>>>

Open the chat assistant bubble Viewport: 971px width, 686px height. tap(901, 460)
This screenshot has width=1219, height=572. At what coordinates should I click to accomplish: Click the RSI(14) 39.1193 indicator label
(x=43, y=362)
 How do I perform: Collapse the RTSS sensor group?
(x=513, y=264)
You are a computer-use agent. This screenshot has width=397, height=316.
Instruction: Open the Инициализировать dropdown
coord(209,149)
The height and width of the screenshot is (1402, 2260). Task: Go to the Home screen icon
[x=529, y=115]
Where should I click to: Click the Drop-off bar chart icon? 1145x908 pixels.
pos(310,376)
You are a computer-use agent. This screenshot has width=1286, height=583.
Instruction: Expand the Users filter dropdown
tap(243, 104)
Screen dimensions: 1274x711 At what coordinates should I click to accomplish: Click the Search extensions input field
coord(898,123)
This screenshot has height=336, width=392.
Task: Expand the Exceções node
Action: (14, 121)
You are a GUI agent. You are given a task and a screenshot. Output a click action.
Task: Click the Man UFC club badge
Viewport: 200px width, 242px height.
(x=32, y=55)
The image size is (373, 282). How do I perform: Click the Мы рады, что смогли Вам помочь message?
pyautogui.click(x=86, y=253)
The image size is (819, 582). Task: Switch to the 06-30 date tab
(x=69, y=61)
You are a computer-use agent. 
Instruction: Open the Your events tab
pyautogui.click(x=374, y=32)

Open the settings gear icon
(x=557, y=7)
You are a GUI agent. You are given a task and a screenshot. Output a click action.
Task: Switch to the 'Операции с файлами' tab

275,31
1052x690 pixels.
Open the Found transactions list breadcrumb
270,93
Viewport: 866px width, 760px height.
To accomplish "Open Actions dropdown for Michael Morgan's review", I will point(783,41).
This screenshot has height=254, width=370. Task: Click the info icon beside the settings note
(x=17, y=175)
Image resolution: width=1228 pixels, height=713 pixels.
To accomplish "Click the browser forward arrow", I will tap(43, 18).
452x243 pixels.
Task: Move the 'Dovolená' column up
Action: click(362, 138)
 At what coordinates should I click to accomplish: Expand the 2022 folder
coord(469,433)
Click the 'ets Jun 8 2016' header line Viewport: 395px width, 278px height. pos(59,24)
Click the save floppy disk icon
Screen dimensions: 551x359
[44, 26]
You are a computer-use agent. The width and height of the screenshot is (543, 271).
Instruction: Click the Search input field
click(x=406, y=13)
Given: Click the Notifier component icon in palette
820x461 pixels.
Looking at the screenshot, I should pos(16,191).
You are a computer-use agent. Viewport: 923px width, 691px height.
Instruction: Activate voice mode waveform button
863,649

<<<

** TO DO **
Recast the lines from the one containing "Screen dimensions: 1274x711" up to and including the one containing "I will point(783,41)." as a Markdown table with the columns Row and Line, skipping any blank lines.

** RESPONSE BELOW **
| Row | Line |
|---|---|
| 1 | Screen dimensions: 1274x711 At what coordinates should I click to accomplish: Click the Search extensions input field |
| 2 | coord(898,123) |
| 3 | This screenshot has height=336, width=392. |
| 4 | Task: Expand the Exceções node |
| 5 | Action: (14, 121) |
| 6 | You are a GUI agent. You are given a task and a screenshot. Output a click action. |
| 7 | Task: Click the Man UFC club badge |
| 8 | Viewport: 200px width, 242px height. |
| 9 | (x=32, y=55) |
| 10 | The image size is (373, 282). How do I perform: Click the Мы рады, что смогли Вам помочь message? |
| 11 | pyautogui.click(x=86, y=253) |
| 12 | The image size is (819, 582). Task: Switch to the 06-30 date tab |
| 13 | (x=69, y=61) |
| 14 | You are a computer-use agent.  |
| 15 | Instruction: Open the Your events tab |
| 16 | pyautogui.click(x=374, y=32) |
| 17 | Open the settings gear icon |
| 18 | (x=557, y=7) |
| 19 | You are a GUI agent. You are given a task and a screenshot. Output a click action. |
| 20 | Task: Switch to the 'Операции с файлами' tab |
| 21 | 275,31 |
| 22 | 1052x690 pixels. |
| 23 | Open the Found transactions list breadcrumb |
| 24 | 270,93 |
| 25 | Viewport: 866px width, 760px height. |
| 26 | To accomplish "Open Actions dropdown for Michael Morgan's review", I will point(783,41). |